The Government says it will try to negotiate a separate deal with the EU or individual EU countries to ensure an IDP isn't required, but there are no guarantees.
If you have an EU driving licence but live in the UK, you won’t need to do anything – your license will still be valid without an IDP.
If there IS a deal... we don't yet know. The Government did not set out what will happen if the European Union does agree a deal with the UK.
Banking protection would be largely unchanged
The majority of the UK’s financial services legislation comes from EU directives. These allow banks and other financial services firms to offer banking, saving or lending services across the EU without needing to be regulated by each individual country's financial regulator.It means that, for example, RCI Bank and Ikano Bank – regulated by the French and Swedish regulators – are able to offer savings accounts to UK customers.The UK is also covered by other regulation, for example making payments to Euro-area countries swift and easy, and banning retailers from charging users if they pay for an item using a credit or debit card.
In the event of NO deal... the Government will try to put temporary arrangements in place. The Government proposes a 'Temporary Permissions Regime' that will allow firms already authorised to operate financial services in the UK to continue to do so for three years after the UK leaves the EU.
The idea is that this grace period will allow these firms to seek authorisation from the relevant UK regulator to continue to do business in the UK, or wind up their UK businesses in an orderly way, and that there will therefore be no immediate withdrawal of banking or payment facilities on 29 March 2019.
This temporary regime would also cover investments, prepaid cards, international money transfer firms and other payment service providers.
The Government's paper stresses that for UK-based customers of UK-based banks or other financial firms there's likely to be little change – for example, the Bank of England has confirmed that the £85,000 savings safety guarantee in the UK will remain after Brexit, though the amount covered could be changed later by the Bank.
If you do save with a bank like Ikano, RCI or Fidor, then it's uncertain if your protection will continue - though it's possible at least while the 'Temporary Permissions Regime' is in place. If your protection does change, your bank would have to notify you in good time, which would give you time to withdraw your cash.
People or businesses regularly sending or receiving euros could see a delay in transfers, as the UK would most likely need to leave the Single Euro Payments Area (SEPA).
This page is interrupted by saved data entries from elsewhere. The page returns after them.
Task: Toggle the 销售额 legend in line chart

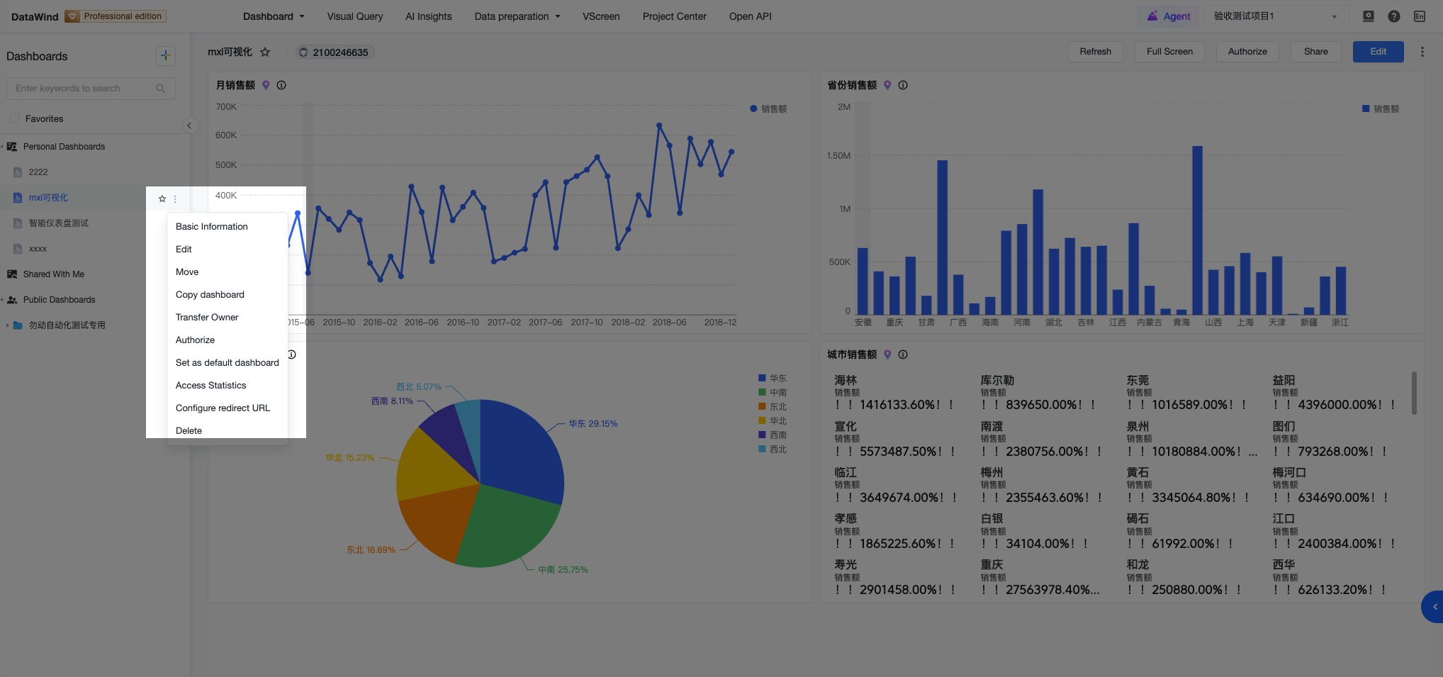Action: coord(768,108)
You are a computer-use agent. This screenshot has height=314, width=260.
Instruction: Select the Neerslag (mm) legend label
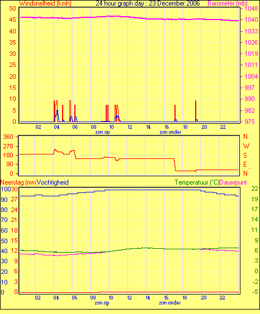18,182
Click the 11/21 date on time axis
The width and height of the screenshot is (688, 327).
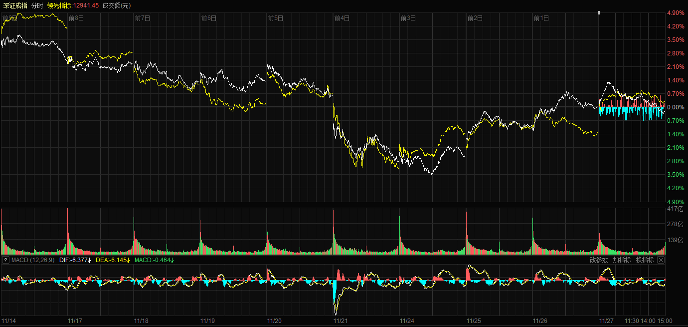[x=341, y=321]
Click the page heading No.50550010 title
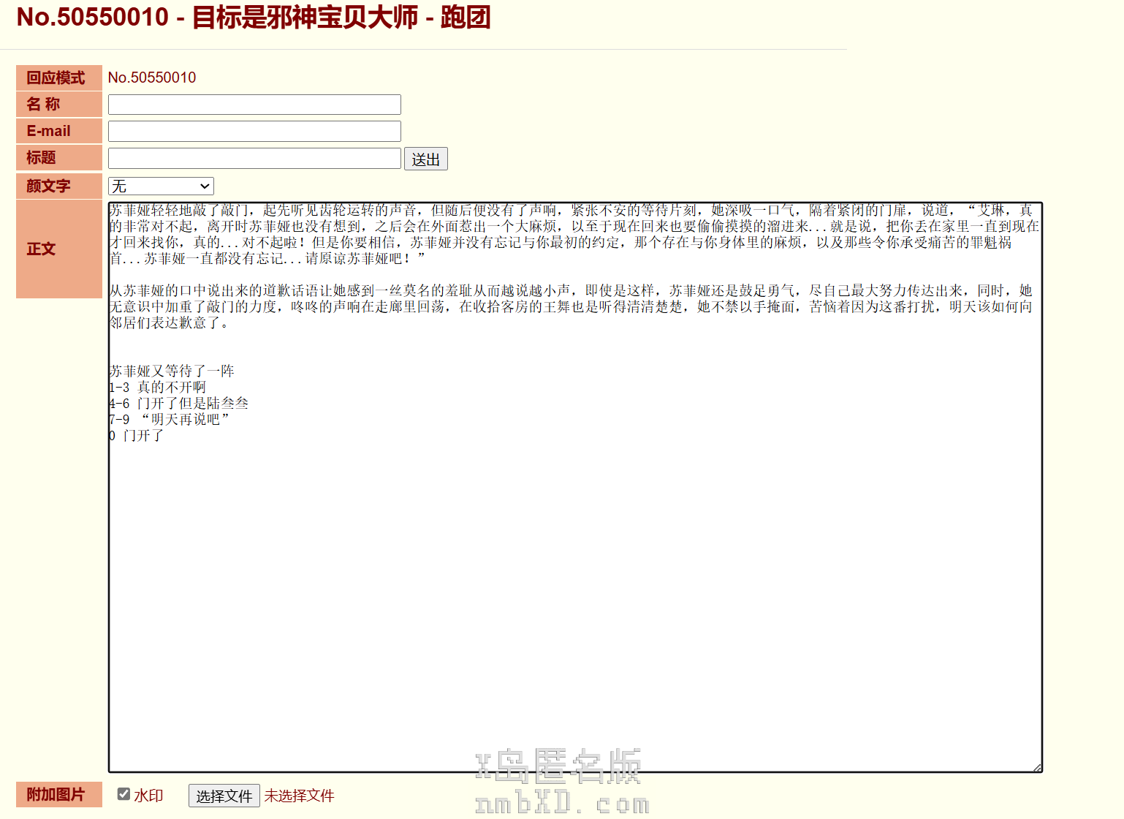Image resolution: width=1124 pixels, height=819 pixels. [x=253, y=18]
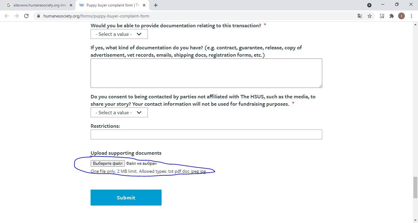Viewport: 418px width, 223px height.
Task: Open the Extensions puzzle icon
Action: coord(392,16)
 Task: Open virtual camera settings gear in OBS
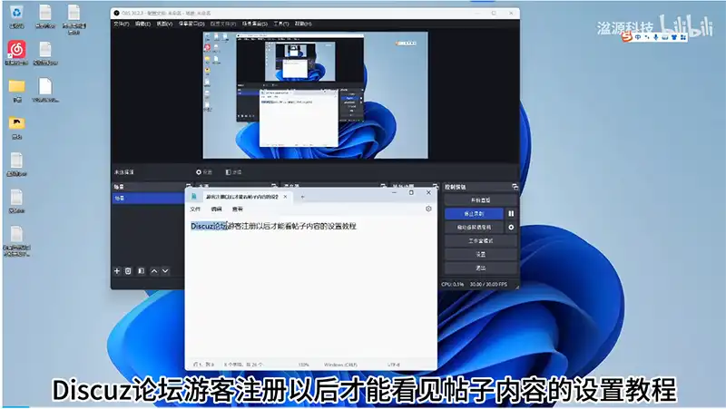point(511,227)
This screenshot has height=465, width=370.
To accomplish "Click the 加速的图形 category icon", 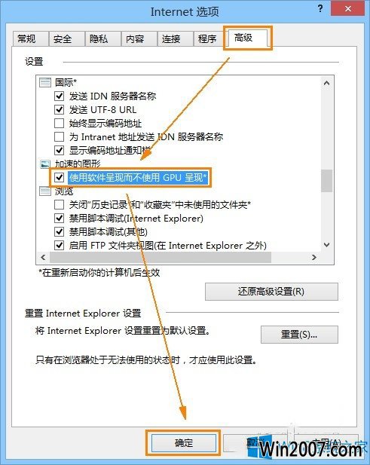I will pos(45,164).
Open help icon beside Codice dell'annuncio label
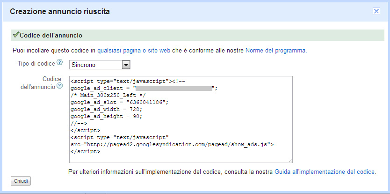 (x=59, y=86)
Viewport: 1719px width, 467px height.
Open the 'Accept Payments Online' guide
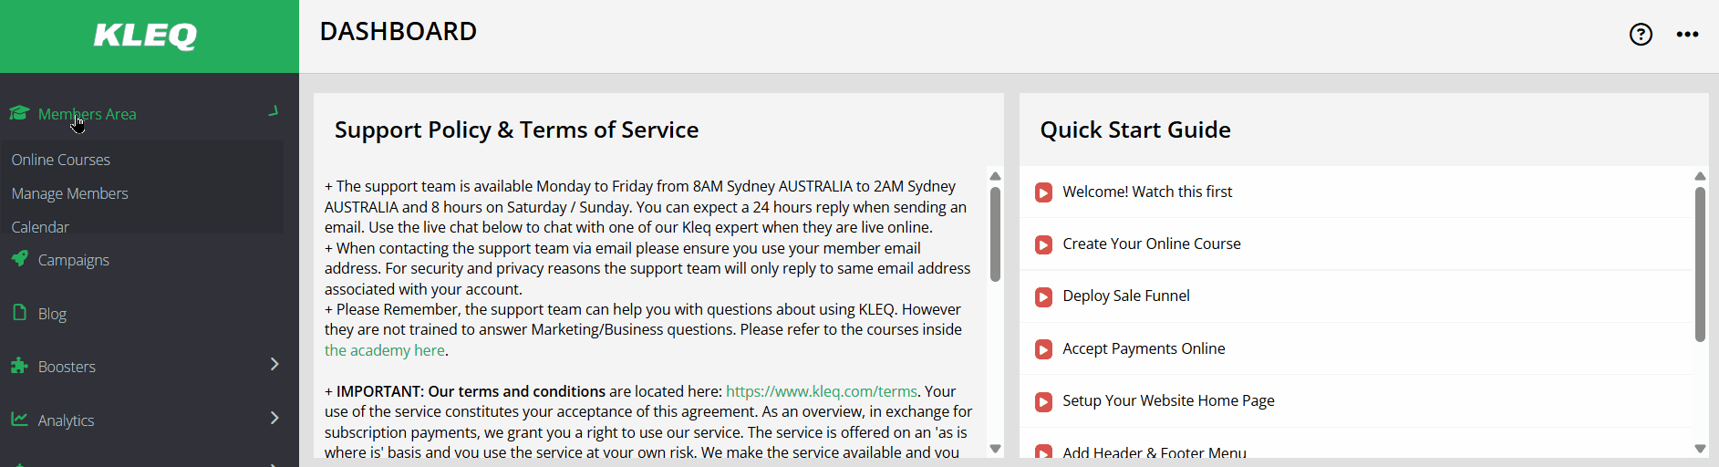(x=1143, y=348)
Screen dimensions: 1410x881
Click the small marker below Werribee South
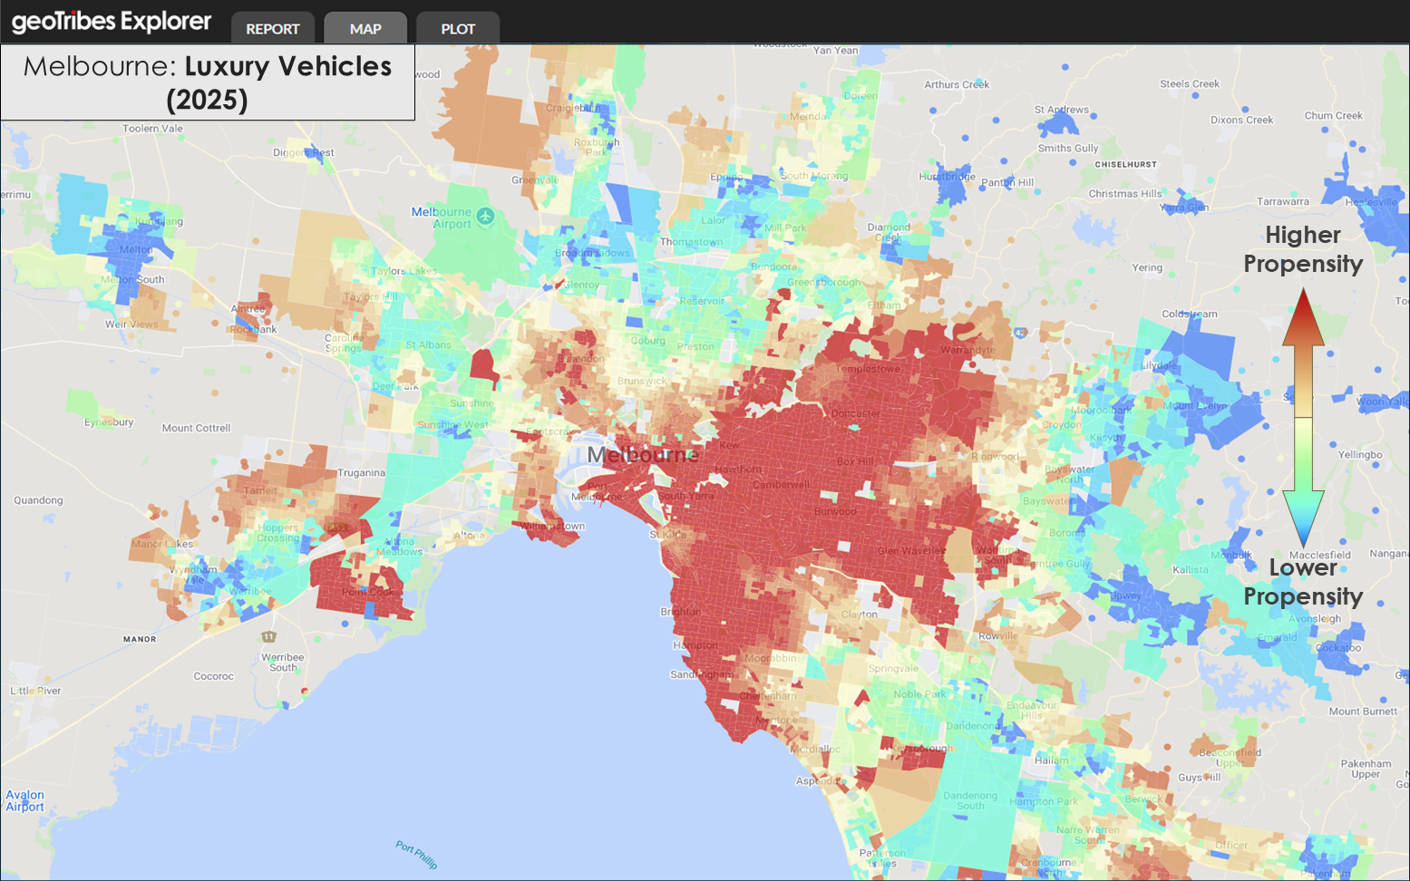tap(304, 691)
If there IS a deal... little is likely to change. It's expected that nothing will change in financial services during the two-year transition period. It’s then also likely that the 'no deal' proposals will kick in, as the UK Government is not seeking to remain in the single market or the European Economic Area. As it stands, financial firms in countries outside of those blocs are unable to 'passport' financial services in to the EU.